GLR is great if you want a parse tree/forest and don't mind black boxes. It lets you type in whatever CFG you want at the cost of checking for ambiguities at parse time via exhaustive testing, instead of resolving LR/LALR conflicts statically. Some say that's a good trade-off. Ira Baxter's DMS tool or Elkhound, which has a free C++ grammar, are useful for this class of problem. ANTLR is useful for a large class of language applications too, but uses a top-down approach, generating recursive descent parsers called LL(*) that allow semantic predicates. I will state without proof here that predicates allow you to parse context-sensitive languages beyond CFGs. Programmers like to insert actions into grammars, like good error handling, and like to single-step debug. LL is good at all three. LL is what we do by hand so it's easier to understand. Don't believe the wikipedia nonsense about LR being better at handling errors. That said, if you backtrack a lot with ANTLR, errors are indeed worse with LL(*) (PEGs have this problem).

Re backtracking. GLR speculates (i.e. backtracks) too, just like PEGs, ANTLR, and any other non-deterministic strategy. At any non-deterministic LR state, GLR "forks" sub-parsers to try out any viable path. Anyway, LL has good context for error handling. Where LR knows it's matching an expression, LL knows it's an expression in an assignment or IF-conditional; LR knows it could be in either but isn't sure - and that uncertainty is where it gets its power.

GLR is O(n^3) worst case. packrat/PEG is O(n) worst case. ANTLR's are O(n^2) due to cyclic lookahead DFA but O(n) in practice. Doesn't matter really. GLR is fast enough.

ANTLR is ANother Tool for Lang Recognition not anti-LR, but I like that one too ;)

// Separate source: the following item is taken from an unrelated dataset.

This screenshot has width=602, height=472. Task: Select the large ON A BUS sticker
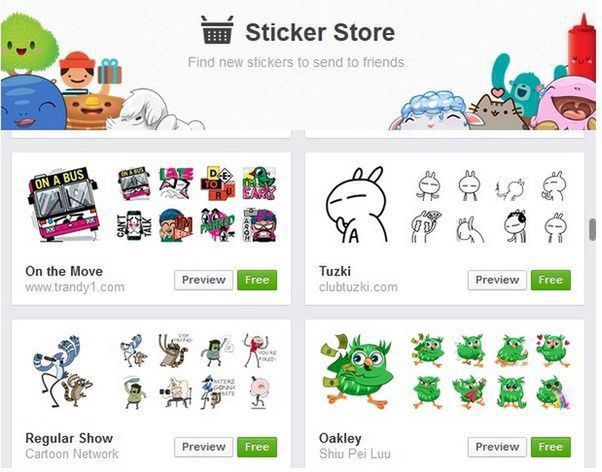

Frankly, like a lot of young coders in 80s, I didn't understand LALR and didn't like black boxes (now I dig the beauty of the GLR engine but still prefer LL). I built a commercial LL(k) based compiler and decided to build a tool to generate what I had built by hand. ANTLR isn't for everyone and edge cases like C++ might be better handled with GLR but a lot of people find ANTLR fits into their comfort zone. Since Jan 2008, there have been 134,000 downloads of ANTLR's binary jar, within ANTLRWorks, and source zips total (according to Google Analytics). See our paper on LL(*) with lots of empirical data.

Solution 2

If you have to hand code one, recursive descent (LL) is something you can do realistically; people cannot hand-build L(AL)R parsers practically by hand.

Given that modern parser generators will handle all the parser construction for you, and that space is not much of an issue, I prefer LR parsers because you don't have to fight with the grammars as much to make them valid for your particular parser generator (no "remove all the left recursion" silliness).

In fact, I prefer GLR parsers, which will pretty much parse anything with a context free grammar. No left-recursion worries. No shift/reduce conflict worries. No lookahead limits.

If you want to see the range of languages that one GLR parsing engine can handle (including the famously hard-to-parse-using-LL/LALR language, C++), you can look here.

Solution 3

From my personal experience (I used both for various situations), the most practical difference is that, with a LL(k), you can define the grammar in an easier way (since it's top-down) without caring about many possible reduce-reduce or shift-reduce conflicts which often occur with LR parsers. The only thing you have to care about is left-recursion which must be transformed into right one.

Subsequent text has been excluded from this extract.